Again, in the words of the Singer:
World Hater reached the threshold of eternity and found the doorway of the worlds not only open hut clearly ripped away. He strained to hear the everlasting wail, the eternal dying which he loved. All was silent. Then he heard the Song.
“No,” he cried. “Give me back the door and key for this is my domain.” He felt again and found the great key at his waist had disappeared.
He steeled himself for the battle out ahead.
He would have to fight the Song. He would fight with every weapon in his arsenal of hate.
But he knew that he would lose. And he knew that when the course of time was done, the door would be put back upon the Canyon of the Damned, and he would be locked in with all the discord of the universe. And he would suffer with all of those he had taught to hate the Song or consciously ignore it.

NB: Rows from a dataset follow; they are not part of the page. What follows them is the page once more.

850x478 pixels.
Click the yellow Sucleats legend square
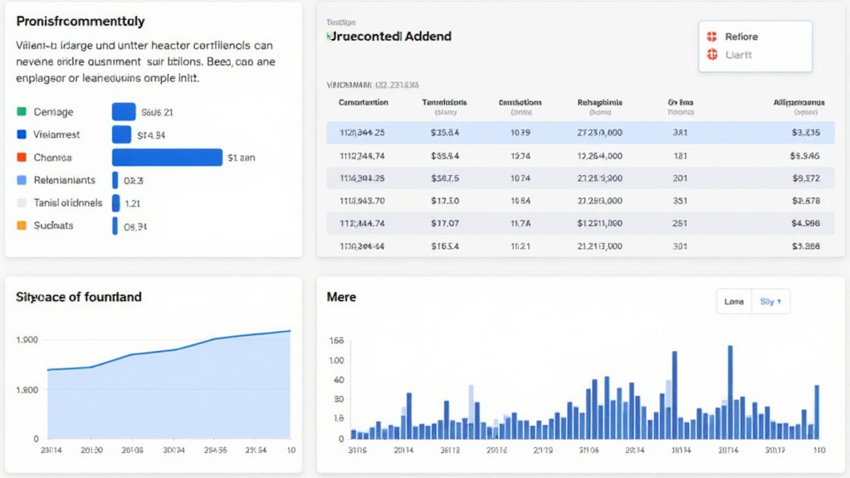pyautogui.click(x=22, y=225)
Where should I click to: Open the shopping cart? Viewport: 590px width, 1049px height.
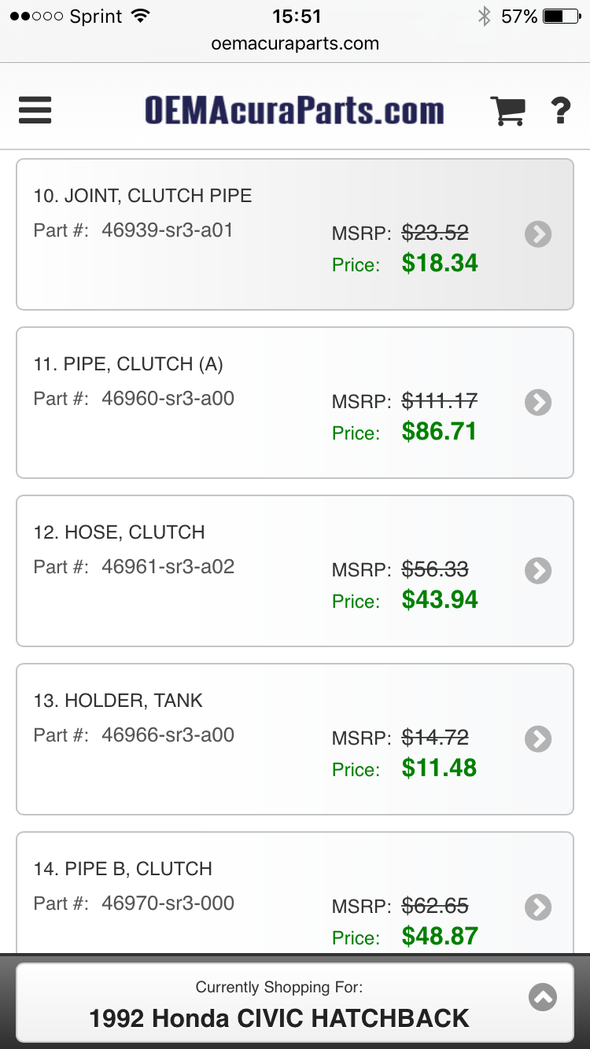pos(507,111)
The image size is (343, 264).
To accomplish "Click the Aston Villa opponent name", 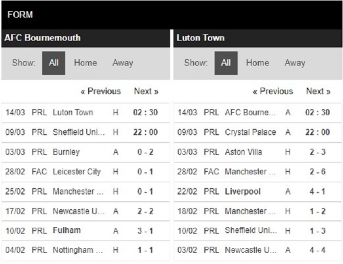I will [x=244, y=152].
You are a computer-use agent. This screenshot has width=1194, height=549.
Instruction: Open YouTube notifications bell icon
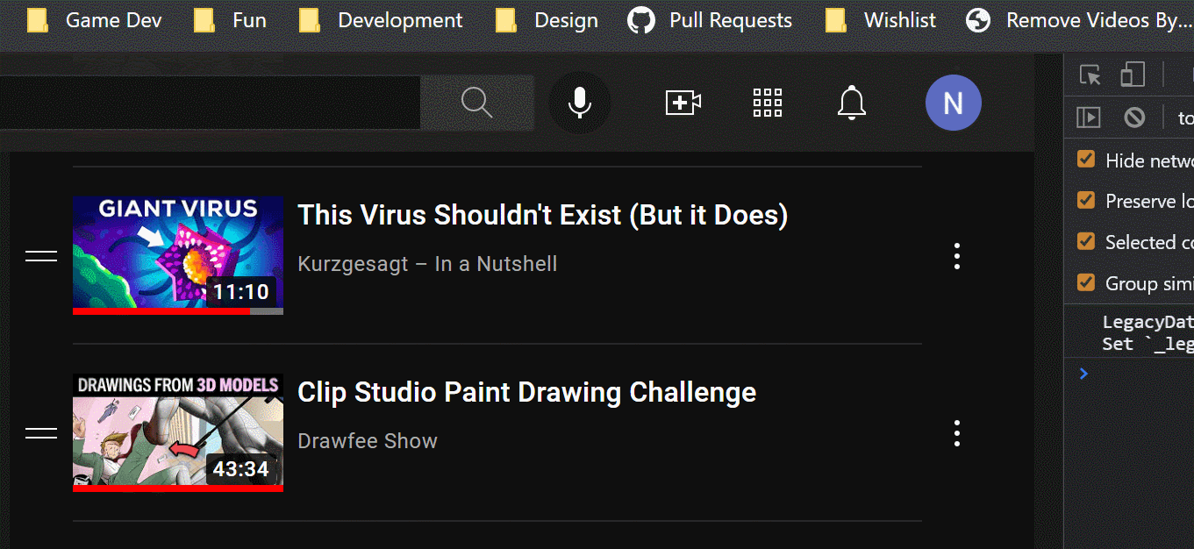[x=851, y=103]
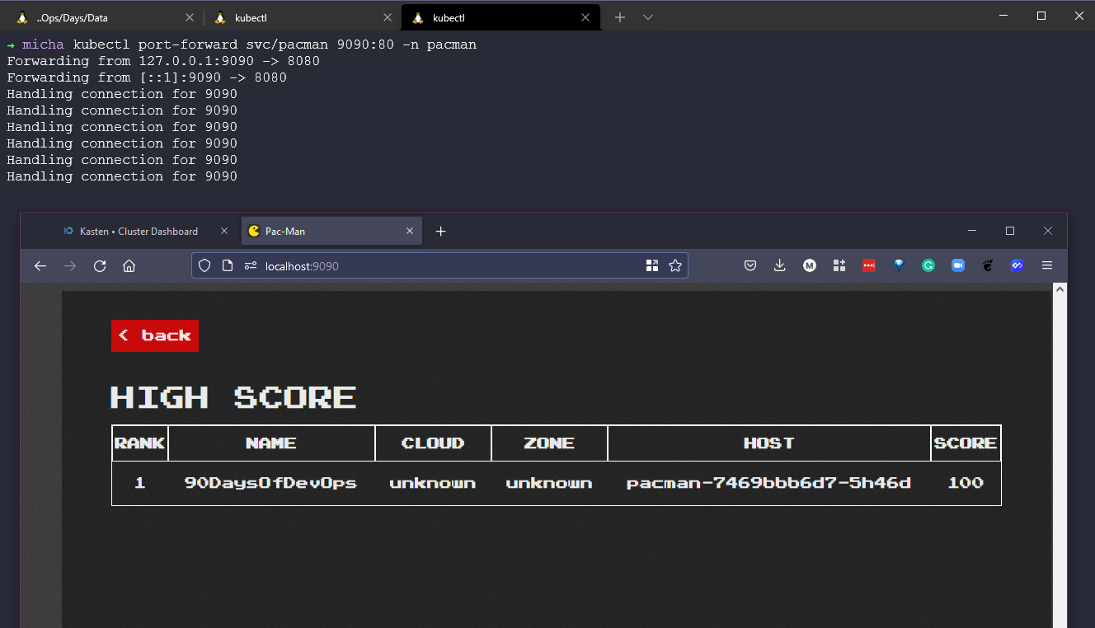
Task: Go to browser home page
Action: (129, 265)
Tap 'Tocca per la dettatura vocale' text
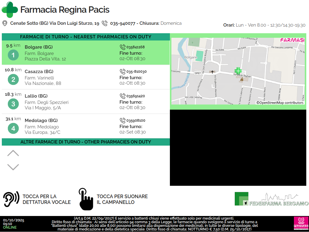 tap(46, 199)
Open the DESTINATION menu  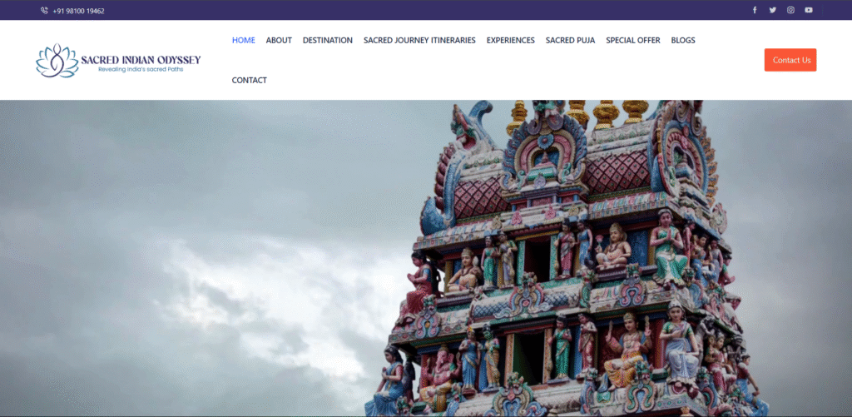327,40
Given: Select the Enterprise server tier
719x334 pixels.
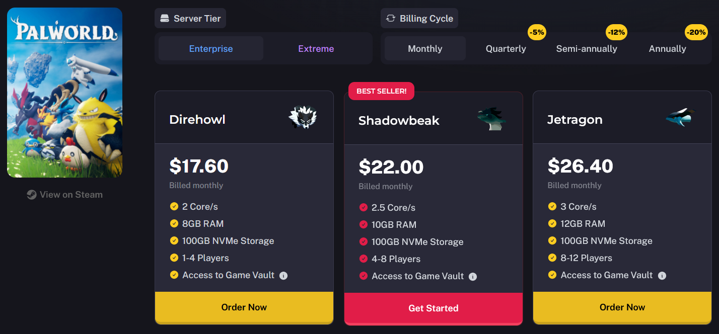Looking at the screenshot, I should [211, 49].
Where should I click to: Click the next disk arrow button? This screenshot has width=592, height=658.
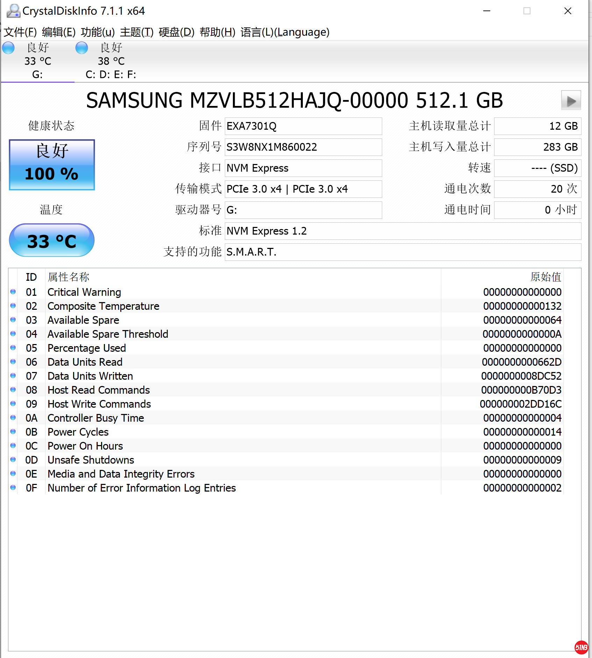[571, 101]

The meaning of Easter is not simply that because Christ rose from the dead we will be able to live in heaven. It also means that everything Christ came to do was accomplished. John 19:28 says: “After this, Jesus knowing that all had already been accomplished said, ‘I am thirsty’ in order that Scripture might be fulfilled.” When He tasted the sour wine, He then said “It is finished.”
Everything prophesied about Him was completed. Salvation is accomplished, redemption is attained through Jesus’ death and resurrection. There is nothing that can be added to it. Nothing that we can do that makes His sacrifices better. It is not conditional on our good works, on our baptism, on our church membership. All we can do is receive it by faith, celebrate it, and live out our lives in response.
Easter is that celebration of our rescue. In Christ, God did for us what we could not do for ourselves. He only had to do it once. The cross is empty; He is risen! The cross is empty, and He will never be on it again. The writer of Hebrews 9:26 says, “But now he has appeared once for all at the end of the ages to do away with sin by the sacrifice of himself.”
There are times when I think the Christian life is a burdensome one. Many demands are placed on us. I continually struggle to be the person I think God wants me to be. But then the Easter message draws me back: “It is finished. He is risen.” The focus is not so much on what we have to do as on what God has done.
What He calls us to do is to place our trust in Him as our Lord and our Savior; and to live as new people, to live in the newness of resurrection. We cannot live with the same old habits and in the same defeat; we are people freed by Jesus to walk in victory, to walk in newness of life.